Selon une évaluation datant du 21 octobre dernier, le corps policier a dépensé 10,5 millions $ en heures supplémentaires et 4,6 millions $ en acquisitions et frais de déplacement pour faire face à de nouvelles obligations.

Ces chiffres ont été diffusés cette semaine à la suite d’une demande d’accès à l’information.

La SQ a été sollicitée à plusieurs reprises depuis le début de la pandémie, notamment pour contrôler l’accès à certaines résidences de personnes âgées et pour la mise en place de barrages routiers entre différentes régions du Québec.

Aucune nouvelle embauche n’a toutefois été effectuée en raison de la crise.

De plus, 35 employés ont été réaffectés à des tâches liées directement à la COVID-19, sans indiquer de quelles tâches il s’agit.

Certains effectifs ont aussi été retirés du terrain en raison des risques liés à la pandémie et assignés à des tâches en télé-travail. 
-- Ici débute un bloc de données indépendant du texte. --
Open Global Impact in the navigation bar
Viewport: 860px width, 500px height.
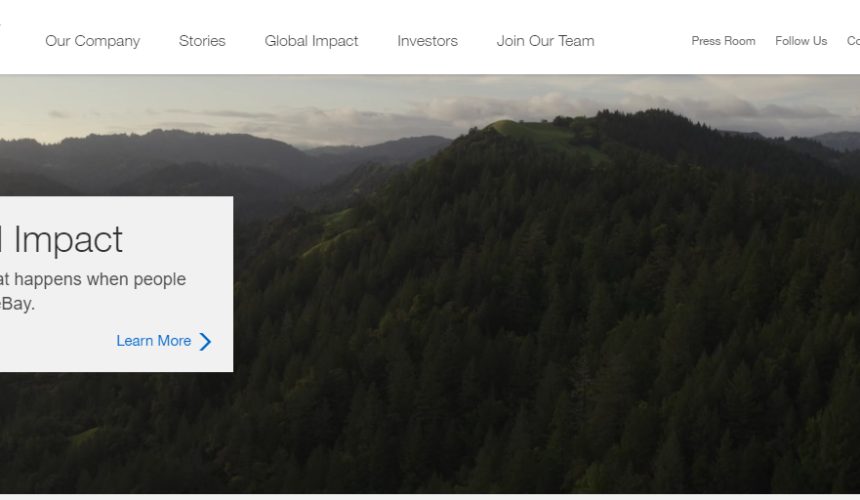point(311,41)
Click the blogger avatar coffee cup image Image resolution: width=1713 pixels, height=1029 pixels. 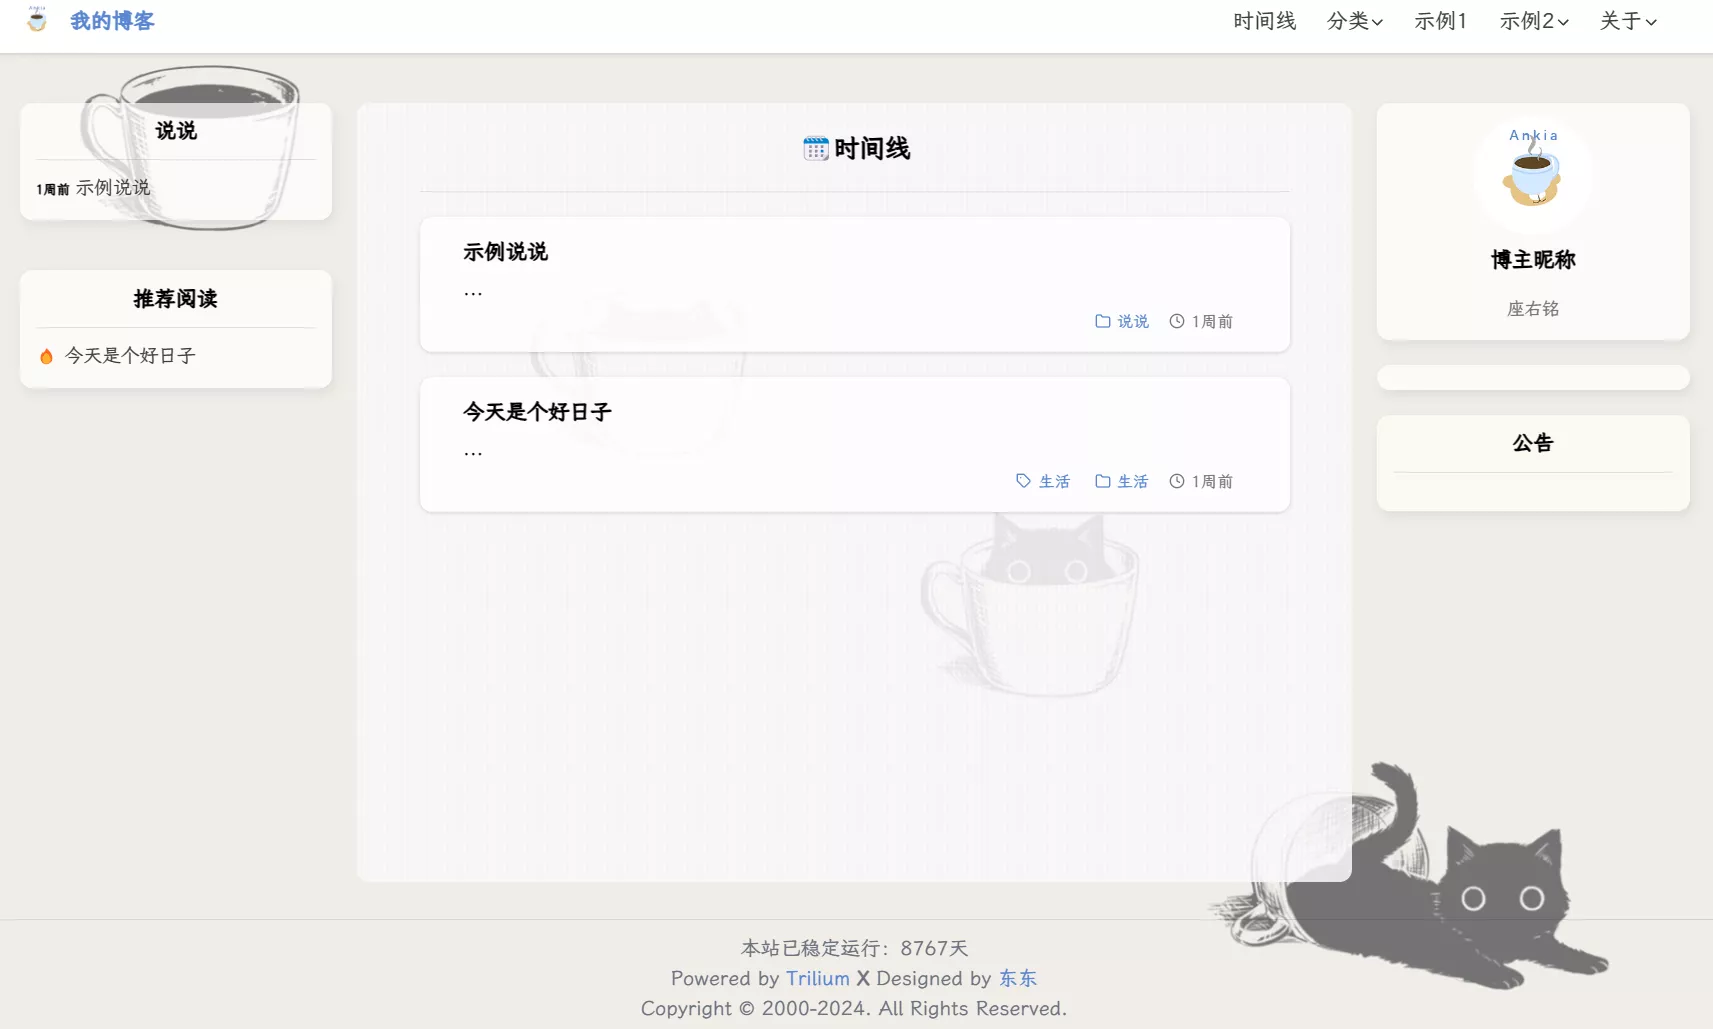(x=1532, y=174)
Les chiffres de la semaine : 380 052  

C’est le nombre de fois que l’application Alerte COVID est téléchargée, en moyenne, chaque semaine, depuis le milieu de l’été au Canada. Cet outil, conçu pour les téléphones cellulaires, permet de savoir si vous avez été en contact avec une personne atteinte du coronavirus.  

Du 31 juillet au 29 octobre, 4,9 millions de téléchargements ont été comptabilisés selon les données fournies par Santé Canada. De ce nombre, le tiers (1,6 million) a eu lieu la première semaine du lancement de l’application, qui n’était à ce moment-là disponible qu’en Ontario.  

Le deuxième bond le plus important s’est produit la semaine du 2 au 8 octobre avec 946 730 téléchargements enregistrés. Cela concorde avec l’arrivée de l’application au Québec (5 octobre), au Manitoba (1er octobre) et à l’Île-du-Prince-Édouard (8 octobre). Il n’est toutefois pas possible d’obtenir le nombre de téléchargements par province.